#### 課題の目的
「At what coordinates」を含む行から「click(746, 660)」を含む行まで、両端の行も含めて一字一句そのまま書き写してもらえますか？画像は答えに入れないでください。

#### データ内容
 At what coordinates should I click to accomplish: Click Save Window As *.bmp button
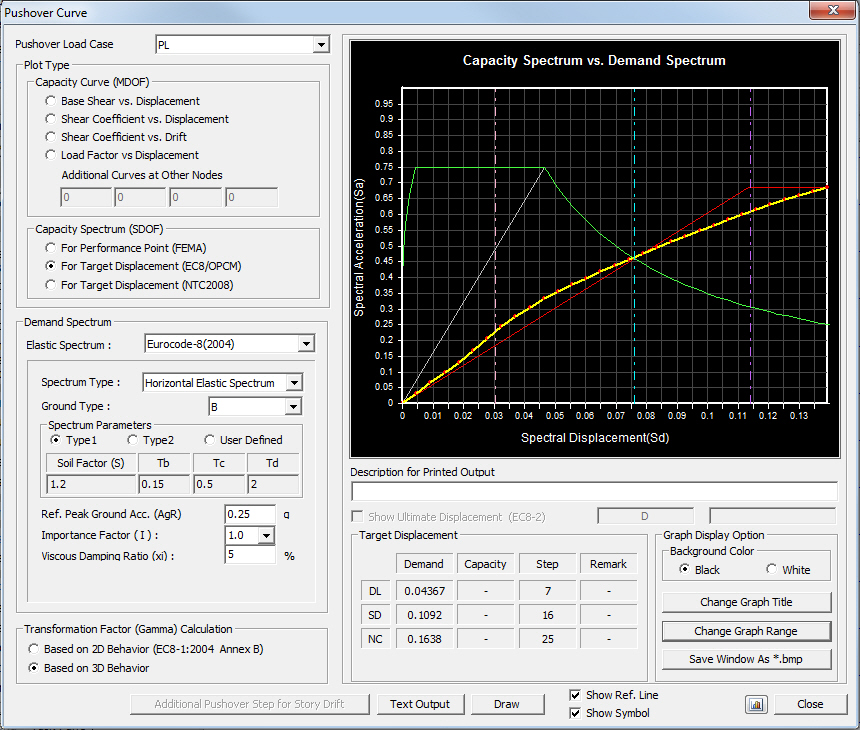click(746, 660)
==
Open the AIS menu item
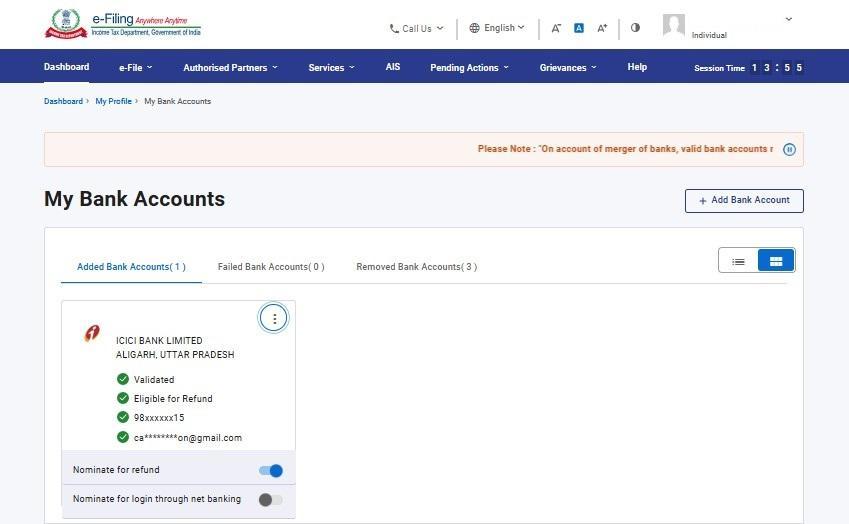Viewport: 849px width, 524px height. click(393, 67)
--
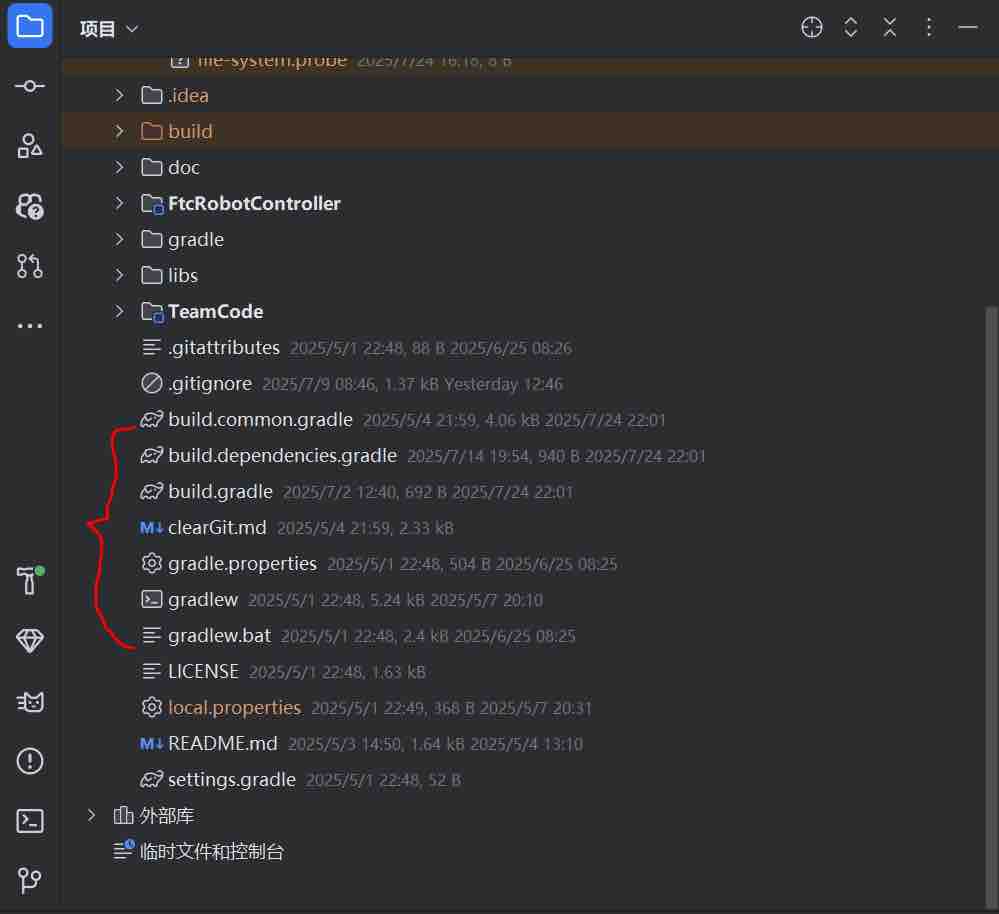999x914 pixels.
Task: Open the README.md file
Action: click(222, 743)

#### 本問の解答
 At what coordinates should I click to accomplish: Click Save Window As *.bmp button
click(746, 660)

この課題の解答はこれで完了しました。